Extracted records
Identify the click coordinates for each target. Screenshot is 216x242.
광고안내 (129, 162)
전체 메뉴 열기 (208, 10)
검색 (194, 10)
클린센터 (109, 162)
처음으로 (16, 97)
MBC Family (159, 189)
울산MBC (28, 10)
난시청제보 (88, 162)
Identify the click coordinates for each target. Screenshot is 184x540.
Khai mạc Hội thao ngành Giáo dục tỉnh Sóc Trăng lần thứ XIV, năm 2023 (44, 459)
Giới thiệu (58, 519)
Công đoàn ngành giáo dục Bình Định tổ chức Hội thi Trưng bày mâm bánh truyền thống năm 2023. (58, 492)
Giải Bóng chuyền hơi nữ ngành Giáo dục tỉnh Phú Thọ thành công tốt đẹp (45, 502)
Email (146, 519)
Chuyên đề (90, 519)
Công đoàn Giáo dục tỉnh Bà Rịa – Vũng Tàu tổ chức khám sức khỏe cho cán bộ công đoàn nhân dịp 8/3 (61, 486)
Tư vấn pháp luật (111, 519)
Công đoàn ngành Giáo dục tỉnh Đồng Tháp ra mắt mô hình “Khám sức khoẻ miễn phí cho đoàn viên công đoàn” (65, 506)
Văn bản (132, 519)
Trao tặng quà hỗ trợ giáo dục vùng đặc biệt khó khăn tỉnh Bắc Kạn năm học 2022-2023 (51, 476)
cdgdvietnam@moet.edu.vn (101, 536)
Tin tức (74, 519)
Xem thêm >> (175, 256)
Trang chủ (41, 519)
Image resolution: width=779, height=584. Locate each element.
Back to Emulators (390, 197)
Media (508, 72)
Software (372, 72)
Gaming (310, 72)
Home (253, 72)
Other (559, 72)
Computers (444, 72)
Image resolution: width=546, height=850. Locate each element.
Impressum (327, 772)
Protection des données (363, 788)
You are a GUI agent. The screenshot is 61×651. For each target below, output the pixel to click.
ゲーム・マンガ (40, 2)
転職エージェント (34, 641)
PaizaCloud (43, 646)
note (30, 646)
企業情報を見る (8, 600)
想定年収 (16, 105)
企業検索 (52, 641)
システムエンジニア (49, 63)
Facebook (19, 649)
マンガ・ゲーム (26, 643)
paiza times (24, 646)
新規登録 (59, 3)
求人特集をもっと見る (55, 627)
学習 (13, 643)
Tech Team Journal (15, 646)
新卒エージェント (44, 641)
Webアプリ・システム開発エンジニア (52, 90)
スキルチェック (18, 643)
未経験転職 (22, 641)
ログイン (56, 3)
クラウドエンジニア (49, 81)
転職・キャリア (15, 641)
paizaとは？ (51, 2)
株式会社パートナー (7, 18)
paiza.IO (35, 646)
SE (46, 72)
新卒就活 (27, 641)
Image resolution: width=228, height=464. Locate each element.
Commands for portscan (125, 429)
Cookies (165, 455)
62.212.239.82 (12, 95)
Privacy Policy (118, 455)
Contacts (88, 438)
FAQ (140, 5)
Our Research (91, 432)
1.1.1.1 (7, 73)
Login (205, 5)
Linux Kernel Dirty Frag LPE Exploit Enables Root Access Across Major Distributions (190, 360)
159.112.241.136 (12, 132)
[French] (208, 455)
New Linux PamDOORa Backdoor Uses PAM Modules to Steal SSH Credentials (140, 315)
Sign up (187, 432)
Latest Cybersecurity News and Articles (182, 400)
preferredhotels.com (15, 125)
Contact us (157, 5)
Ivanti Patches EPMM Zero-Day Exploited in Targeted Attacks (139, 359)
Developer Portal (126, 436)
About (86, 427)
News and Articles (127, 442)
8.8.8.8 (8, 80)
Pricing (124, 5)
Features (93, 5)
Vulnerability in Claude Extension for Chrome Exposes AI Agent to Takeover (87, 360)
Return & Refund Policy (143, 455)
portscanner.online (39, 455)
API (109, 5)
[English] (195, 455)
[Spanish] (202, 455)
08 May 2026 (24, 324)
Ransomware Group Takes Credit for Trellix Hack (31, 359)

_Task brief_. Copy the listing from the line containing "PaizaCloud (43, 646)" up to and including the line containing "株式会社パートナー (7, 18)", adding 97 to both coordinates on every line. Keep the rest of each line unchanged.

_Task output_.
PaizaCloud (140, 743)
note (127, 743)
企業情報を見る (105, 697)
想定年収 (113, 202)
企業検索 (149, 738)
システムエンジニア (146, 160)
Facebook (116, 746)
マンガ・ゲーム (123, 740)
paiza times (121, 743)
新規登録 (156, 100)
求人特集をもっと見る (152, 724)
学習 (110, 740)
Tech Team Journal (112, 743)
新卒エージェント (141, 738)
Webアプリ・システム開発エンジニア (149, 187)
スキルチェック (115, 740)
未経験転職 (119, 738)
ログイン (153, 100)
クラウドエンジニア (146, 178)
転職・キャリア (112, 738)
paizaとは？ (148, 99)
株式会社パートナー (104, 115)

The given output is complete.